Stand Up and
Be Counted
By embracing a
saltwater fishing license, recreational anglers become a force to be
reckoned with in fisheries management.
By Walter W. Fondren III
Chairman of Coastal Conservation Association
Walter W. Fondren III is one of the original founders
of Coastal Conservation Association and has helped guide the
organization to some of its greatest conservation victories. Under his
watch, CCA has successfully banned gill nets in several states, won
game fish status for several fish species in the Gulf of Mexico and in
the Atlantic, established bycatch-reduction guidelines for the shrimp
industry, and won a complete commercial net ban in Florida.
It has been proven time and again that
our marine resources are not infinite. Efficient, modern
technology is capable of simply overwhelming our oceans.
Diesel-powered boats equipped with an array of electronic equipment,
guided by spotter planes, utilizing monofilament gill nets, huge
bottom trawls and miles of longlines have proven more than a match for
many species of fish.
The New England ground
fishery, for example, is a faint shadow of its former productivity,
and there are indications that after decades of commercial overfishing,
it might not ever recover. Locals recall a time when the ocean teemed
with bait, fish, birds and whales. It is a virtual desert now in some
areas.
When we
first formed Coastal Conservation Association more than a quarter
century ago, our goal was to prevent that kind of reckless abuse of
our marine resources. In our early skirmishes with gill-netters along
the Texas coast, we quickly found that the real power to conserve or
destroy our marine resources does not lie with the technology. The
real power in this battle is political.

## SUPPLIED DATA
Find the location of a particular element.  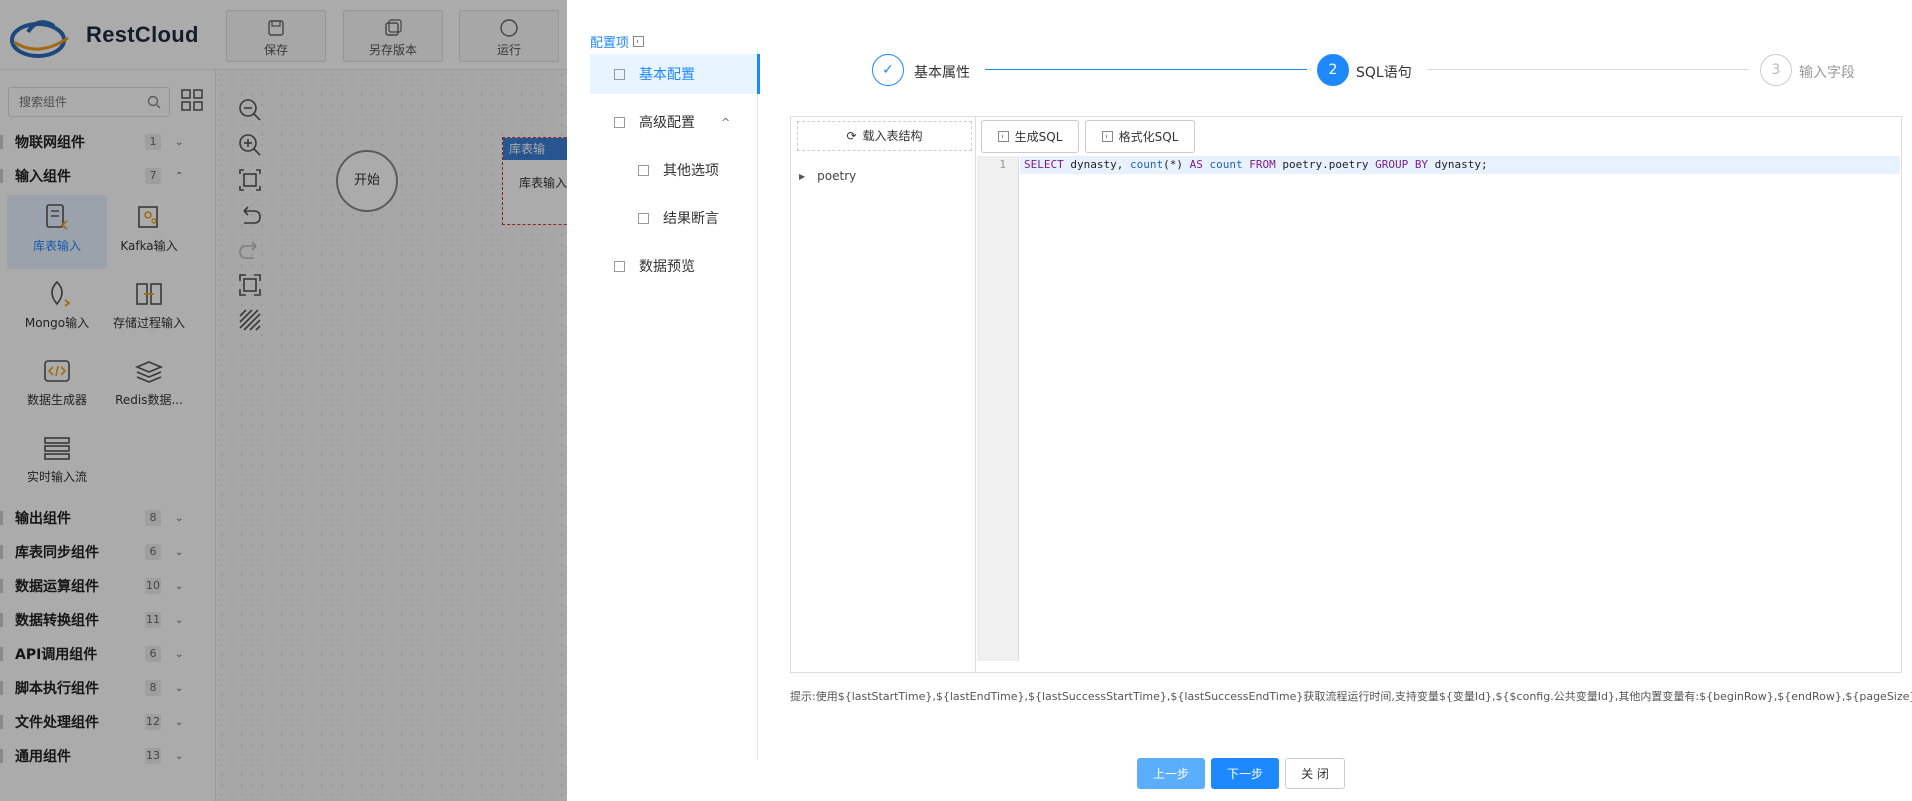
---
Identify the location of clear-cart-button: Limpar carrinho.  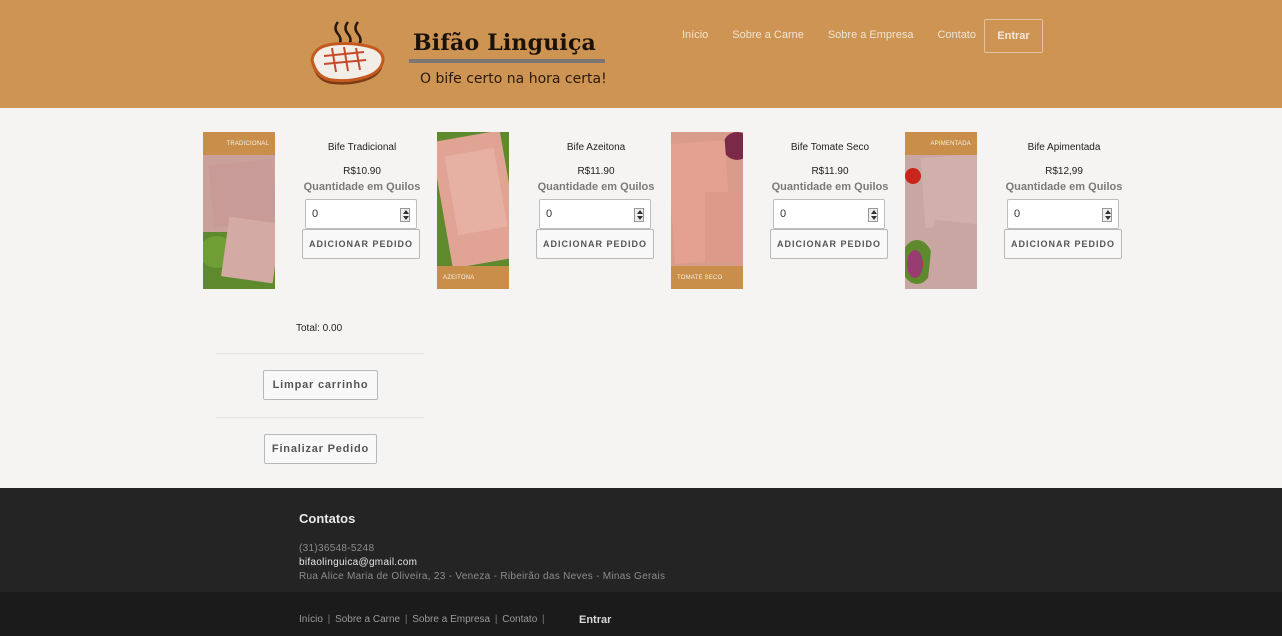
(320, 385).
...
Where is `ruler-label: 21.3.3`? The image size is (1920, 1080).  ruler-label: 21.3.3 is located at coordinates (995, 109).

## ACTION ITEM A
Where does the fishing license article say CCA won a complete commercial net ban?
## ACTION ITEM B
Quote the fishing license article from "By Walter W." to "ban in Florida.".
The data has no connection to the fishing license article.

## WRITTEN REPLY A
In Florida.

## WRITTEN REPLY B
By Walter W. Fondren III
Chairman of Coastal Conservation Association
Walter W. Fondren III is one of the original founders
of Coastal Conservation Association and has helped guide the
organization to some of its greatest conservation victories. Under his
watch, CCA has successfully banned gill nets in several states, won
game fish status for several fish species in the Gulf of Mexico and in
the Atlantic, established bycatch-reduction guidelines for the shrimp
industry, and won a complete commercial net ban in Florida.